At Hart House, in the main floor hallway where the exhibit is currently displayed, the portraits of the Ukrainian students who never got a chance to graduate stop passerby in their tracks.
Kekuh and Zavhorodnia, who plan to return to Ukraine to help rebuild their country when their exchange term wraps up in April, hope the exhibit inspires U of T students to reflect on a conflict that may seem distant but has a global impact.
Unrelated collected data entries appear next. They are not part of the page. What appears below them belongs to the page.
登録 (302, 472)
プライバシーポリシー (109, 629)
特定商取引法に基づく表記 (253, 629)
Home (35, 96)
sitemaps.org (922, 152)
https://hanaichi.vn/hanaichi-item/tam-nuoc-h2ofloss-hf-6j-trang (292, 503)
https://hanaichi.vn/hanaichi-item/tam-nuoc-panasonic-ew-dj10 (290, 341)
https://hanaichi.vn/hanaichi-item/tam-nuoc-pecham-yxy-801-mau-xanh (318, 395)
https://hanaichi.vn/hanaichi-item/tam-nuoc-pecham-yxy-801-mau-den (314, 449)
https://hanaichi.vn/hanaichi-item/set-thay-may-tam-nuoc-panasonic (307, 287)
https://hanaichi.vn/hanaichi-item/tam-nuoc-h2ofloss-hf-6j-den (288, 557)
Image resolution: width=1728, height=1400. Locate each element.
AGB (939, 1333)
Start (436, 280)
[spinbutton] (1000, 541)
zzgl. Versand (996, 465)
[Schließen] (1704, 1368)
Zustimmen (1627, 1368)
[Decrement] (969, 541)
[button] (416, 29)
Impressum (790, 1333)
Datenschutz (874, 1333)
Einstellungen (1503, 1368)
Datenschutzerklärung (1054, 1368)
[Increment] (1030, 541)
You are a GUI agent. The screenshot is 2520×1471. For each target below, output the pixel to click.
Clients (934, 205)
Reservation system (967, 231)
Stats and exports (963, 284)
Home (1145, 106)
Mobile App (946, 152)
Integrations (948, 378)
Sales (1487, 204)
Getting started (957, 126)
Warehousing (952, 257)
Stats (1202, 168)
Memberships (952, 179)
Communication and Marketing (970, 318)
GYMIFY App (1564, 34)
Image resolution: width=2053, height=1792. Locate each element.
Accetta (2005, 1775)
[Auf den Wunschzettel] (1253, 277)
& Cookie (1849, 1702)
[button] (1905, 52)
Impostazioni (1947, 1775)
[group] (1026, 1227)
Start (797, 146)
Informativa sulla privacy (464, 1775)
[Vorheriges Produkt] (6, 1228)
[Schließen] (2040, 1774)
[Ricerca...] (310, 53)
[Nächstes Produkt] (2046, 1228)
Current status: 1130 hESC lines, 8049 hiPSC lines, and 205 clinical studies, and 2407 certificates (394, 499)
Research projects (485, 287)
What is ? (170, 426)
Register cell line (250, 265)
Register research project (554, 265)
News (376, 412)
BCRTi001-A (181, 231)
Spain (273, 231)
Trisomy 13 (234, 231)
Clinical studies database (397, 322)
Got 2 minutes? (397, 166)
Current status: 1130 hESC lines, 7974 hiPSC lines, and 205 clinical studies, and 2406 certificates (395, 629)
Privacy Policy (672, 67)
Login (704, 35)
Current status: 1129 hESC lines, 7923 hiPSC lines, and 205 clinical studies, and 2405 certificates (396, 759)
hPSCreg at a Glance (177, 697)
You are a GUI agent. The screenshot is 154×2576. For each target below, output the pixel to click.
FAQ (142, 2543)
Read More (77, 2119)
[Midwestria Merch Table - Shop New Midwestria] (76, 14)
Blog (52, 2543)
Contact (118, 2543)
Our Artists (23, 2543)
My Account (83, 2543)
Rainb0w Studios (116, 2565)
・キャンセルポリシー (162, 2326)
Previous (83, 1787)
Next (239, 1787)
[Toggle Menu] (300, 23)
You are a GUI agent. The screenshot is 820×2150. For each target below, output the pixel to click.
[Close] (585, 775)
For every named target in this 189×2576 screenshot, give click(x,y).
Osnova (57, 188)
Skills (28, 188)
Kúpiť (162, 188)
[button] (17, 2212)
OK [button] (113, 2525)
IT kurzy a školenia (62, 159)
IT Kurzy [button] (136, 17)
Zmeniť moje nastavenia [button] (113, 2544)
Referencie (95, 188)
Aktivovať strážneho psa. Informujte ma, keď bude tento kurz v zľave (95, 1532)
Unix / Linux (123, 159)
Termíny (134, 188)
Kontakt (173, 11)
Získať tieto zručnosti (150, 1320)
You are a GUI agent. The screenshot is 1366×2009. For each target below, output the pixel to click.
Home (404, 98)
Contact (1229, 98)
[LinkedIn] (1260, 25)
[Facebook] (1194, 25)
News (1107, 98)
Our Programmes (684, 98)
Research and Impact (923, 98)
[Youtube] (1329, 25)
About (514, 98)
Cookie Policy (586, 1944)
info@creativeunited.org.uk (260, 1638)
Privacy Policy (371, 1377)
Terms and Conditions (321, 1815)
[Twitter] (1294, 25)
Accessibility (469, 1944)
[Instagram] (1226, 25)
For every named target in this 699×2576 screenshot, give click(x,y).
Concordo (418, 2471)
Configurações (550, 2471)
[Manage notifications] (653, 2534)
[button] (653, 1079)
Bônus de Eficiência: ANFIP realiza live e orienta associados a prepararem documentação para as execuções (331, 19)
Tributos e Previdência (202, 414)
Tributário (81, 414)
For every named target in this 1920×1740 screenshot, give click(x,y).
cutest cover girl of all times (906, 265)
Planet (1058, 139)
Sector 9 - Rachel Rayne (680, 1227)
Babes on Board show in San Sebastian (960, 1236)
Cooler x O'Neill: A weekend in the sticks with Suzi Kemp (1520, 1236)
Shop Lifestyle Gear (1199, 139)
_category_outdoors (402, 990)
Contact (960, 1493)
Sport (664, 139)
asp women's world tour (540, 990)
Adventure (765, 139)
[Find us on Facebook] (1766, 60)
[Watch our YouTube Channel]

“We hope the biggest takeaway will be that the war is not just numbers — that those are names, those are personal stories and those are real people,” Zavhorodnia said. “And there is a high price to pay for freedom — that’s the price we are paying, and that’s why the world has to remember that it’s not only about Ukraine, but about larger, greater ideas about freedom and democracy.”
U of T is reminding students, faculty and staff affected by the war in Ukraine that services are available at each of the three campuses for those who need support.